For each line of the listing, output an exact copy.
-------------------------
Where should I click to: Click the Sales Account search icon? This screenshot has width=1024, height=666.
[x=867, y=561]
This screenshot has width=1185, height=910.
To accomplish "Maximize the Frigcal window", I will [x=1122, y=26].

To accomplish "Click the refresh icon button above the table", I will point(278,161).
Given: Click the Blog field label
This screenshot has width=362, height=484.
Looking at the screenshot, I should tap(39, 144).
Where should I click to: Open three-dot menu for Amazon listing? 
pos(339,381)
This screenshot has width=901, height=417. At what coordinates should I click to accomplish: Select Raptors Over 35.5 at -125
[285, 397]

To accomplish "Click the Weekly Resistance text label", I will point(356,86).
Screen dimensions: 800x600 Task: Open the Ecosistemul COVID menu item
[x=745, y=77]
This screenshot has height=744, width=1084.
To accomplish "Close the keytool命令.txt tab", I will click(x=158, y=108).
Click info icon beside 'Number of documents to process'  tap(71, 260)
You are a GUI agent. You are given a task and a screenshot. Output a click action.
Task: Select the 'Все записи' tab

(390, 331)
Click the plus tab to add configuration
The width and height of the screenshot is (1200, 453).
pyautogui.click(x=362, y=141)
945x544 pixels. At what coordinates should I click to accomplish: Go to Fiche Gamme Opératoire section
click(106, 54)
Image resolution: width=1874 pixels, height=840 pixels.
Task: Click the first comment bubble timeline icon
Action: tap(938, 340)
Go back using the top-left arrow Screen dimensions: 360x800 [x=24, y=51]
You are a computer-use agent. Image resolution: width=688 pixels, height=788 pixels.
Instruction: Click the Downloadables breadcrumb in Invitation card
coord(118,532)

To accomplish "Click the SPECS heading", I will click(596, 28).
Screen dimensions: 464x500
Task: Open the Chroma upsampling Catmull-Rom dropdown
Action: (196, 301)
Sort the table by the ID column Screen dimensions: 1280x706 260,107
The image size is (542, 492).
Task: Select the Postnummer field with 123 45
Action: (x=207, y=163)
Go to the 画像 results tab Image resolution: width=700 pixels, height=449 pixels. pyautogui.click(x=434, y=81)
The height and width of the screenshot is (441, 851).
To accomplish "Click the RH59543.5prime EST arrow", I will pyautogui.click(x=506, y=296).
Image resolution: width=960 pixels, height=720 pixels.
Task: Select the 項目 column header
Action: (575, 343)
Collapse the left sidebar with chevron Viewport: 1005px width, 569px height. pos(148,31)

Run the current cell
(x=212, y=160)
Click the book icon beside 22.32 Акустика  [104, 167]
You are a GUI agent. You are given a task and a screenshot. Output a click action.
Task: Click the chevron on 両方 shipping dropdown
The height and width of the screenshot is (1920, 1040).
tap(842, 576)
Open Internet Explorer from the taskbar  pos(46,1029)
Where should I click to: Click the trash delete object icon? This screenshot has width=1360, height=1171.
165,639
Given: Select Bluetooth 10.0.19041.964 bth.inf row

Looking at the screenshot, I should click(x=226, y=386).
-------------------------
> **Exercise response**:
Where should I click to: Click the Sales Account search icon? This screenshot has width=1024, height=666.
[x=867, y=561]
This screenshot has width=1185, height=910.
To accomplish "Maximize the Frigcal window", I will [x=1122, y=26].

To accomplish "Click the refresh icon button above the table", I will point(278,161).
Given: Click the Blog field label
This screenshot has width=362, height=484.
Looking at the screenshot, I should tap(39, 144).
Where should I click to: Open three-dot menu for Amazon listing? 
pos(339,381)
This screenshot has width=901, height=417. At what coordinates should I click to accomplish: Select Raptors Over 35.5 at -125
[285, 397]

To accomplish "Click the Weekly Resistance text label", I will point(356,86).
Screen dimensions: 800x600 Task: Open the Ecosistemul COVID menu item
[x=745, y=77]
This screenshot has height=744, width=1084.
To accomplish "Close the keytool命令.txt tab", I will click(x=158, y=108).
Click info icon beside 'Number of documents to process'  tap(71, 260)
You are a GUI agent. You are given a task and a screenshot. Output a click action.
Task: Select the 'Все записи' tab

(390, 331)
Click the plus tab to add configuration
The width and height of the screenshot is (1200, 453).
pyautogui.click(x=362, y=141)
945x544 pixels. At what coordinates should I click to accomplish: Go to Fiche Gamme Opératoire section
click(106, 54)
Image resolution: width=1874 pixels, height=840 pixels.
Task: Click the first comment bubble timeline icon
Action: tap(938, 340)
Go back using the top-left arrow Screen dimensions: 360x800 [x=24, y=51]
You are a computer-use agent. Image resolution: width=688 pixels, height=788 pixels.
Instruction: Click the Downloadables breadcrumb in Invitation card
coord(118,532)

To accomplish "Click the SPECS heading", I will click(596, 28).
Screen dimensions: 464x500
Task: Open the Chroma upsampling Catmull-Rom dropdown
Action: (196, 301)
Sort the table by the ID column Screen dimensions: 1280x706 260,107
The image size is (542, 492).
Task: Select the Postnummer field with 123 45
Action: (x=207, y=163)
Go to the 画像 results tab Image resolution: width=700 pixels, height=449 pixels. pyautogui.click(x=434, y=81)
The height and width of the screenshot is (441, 851).
To accomplish "Click the RH59543.5prime EST arrow", I will pyautogui.click(x=506, y=296).
Image resolution: width=960 pixels, height=720 pixels.
Task: Select the 項目 column header
Action: (575, 343)
Collapse the left sidebar with chevron Viewport: 1005px width, 569px height. pos(148,31)

Run the current cell
(x=212, y=160)
Click the book icon beside 22.32 Акустика  [104, 167]
You are a GUI agent. You are given a task and a screenshot. Output a click action.
Task: Click the chevron on 両方 shipping dropdown
The height and width of the screenshot is (1920, 1040).
tap(842, 576)
Open Internet Explorer from the taskbar  pos(46,1029)
Where should I click to: Click the trash delete object icon? This screenshot has width=1360, height=1171.
165,639
Given: Select Bluetooth 10.0.19041.964 bth.inf row

Looking at the screenshot, I should click(x=226, y=386).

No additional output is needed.